İstanbul Beylikdüzü’nde, balkondan düşen bebeğin adli tıp raporunda istismar bulgularına rastlandığı iddia edildi. Bebeğin annesi iddiaları reddederek, "Çocuğumun acısını bu insanlar yüzünden yaşayamadım. Bizim ciğerimiz yanıyorken saçma sapan şeylerle uğraştırıyorlar bizi" dedi. Bebeğin babası ise, Adalet ve Kalkınma Partisi Beylikdüzü İlçe Başkanı Mustafa Günaydın'ın, "Aile, çocuğun fasulye sırığına düştüğünü söyledi" sözlerine ilişkin olarak, "Biz fasulye, masulye hiçbir şey söylemedik. Düştüğü yerde ekilmiş karalahana vardı" diye konuştu. 

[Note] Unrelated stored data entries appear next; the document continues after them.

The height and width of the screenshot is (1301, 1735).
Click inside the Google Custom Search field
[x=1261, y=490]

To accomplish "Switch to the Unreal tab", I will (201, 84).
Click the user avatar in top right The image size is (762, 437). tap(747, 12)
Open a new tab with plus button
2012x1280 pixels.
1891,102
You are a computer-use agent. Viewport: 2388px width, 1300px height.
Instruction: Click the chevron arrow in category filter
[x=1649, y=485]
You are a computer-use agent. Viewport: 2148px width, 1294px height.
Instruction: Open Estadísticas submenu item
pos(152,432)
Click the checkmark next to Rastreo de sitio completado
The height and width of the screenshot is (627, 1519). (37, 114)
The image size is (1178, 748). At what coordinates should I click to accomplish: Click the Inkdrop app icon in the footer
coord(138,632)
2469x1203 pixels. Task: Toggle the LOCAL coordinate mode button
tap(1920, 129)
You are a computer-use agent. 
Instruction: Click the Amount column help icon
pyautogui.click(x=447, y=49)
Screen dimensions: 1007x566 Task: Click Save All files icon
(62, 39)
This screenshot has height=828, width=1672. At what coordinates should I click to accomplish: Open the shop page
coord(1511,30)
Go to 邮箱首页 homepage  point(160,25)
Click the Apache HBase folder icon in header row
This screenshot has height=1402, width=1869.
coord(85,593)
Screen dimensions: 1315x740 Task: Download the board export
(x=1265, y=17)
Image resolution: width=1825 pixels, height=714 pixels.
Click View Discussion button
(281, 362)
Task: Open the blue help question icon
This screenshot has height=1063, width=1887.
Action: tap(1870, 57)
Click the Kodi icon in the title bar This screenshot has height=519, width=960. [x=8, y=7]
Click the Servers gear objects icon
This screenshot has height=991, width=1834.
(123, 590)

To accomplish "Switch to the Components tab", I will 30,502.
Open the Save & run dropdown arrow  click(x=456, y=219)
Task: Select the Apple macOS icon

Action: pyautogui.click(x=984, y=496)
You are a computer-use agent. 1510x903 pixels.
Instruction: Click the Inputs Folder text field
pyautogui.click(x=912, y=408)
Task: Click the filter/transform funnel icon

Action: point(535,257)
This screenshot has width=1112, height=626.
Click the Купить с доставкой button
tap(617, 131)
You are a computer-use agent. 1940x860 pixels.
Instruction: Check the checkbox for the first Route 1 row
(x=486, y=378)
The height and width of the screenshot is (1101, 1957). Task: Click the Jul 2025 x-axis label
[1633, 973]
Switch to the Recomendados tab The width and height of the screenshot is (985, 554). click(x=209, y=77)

'İstanbul Beylikdüzü’nde 6 Eylül’de balkondan düştü denilerek Beylikdüzü Devlet Hastanesi’ne götürülen 2 yaşındaki bebek hayatını kaybetti' haberinin ardından Bianet, bebeğin adli muayenesinde istismar bulgusu tespit edildiğini yazdı. Başsavcılık ise olayın tüm boyutlarıyla incelendiğini ve dosyaya gizlilik getirildiğini açıkladı. Bianet'ten Evrim Kepenek'in aldığı Musa Anter Ödülü ise adli tıp raporunda 2 yaşındaki bebeğin istismara uğramadığı saptandığı gerekçesiyle geri alındı.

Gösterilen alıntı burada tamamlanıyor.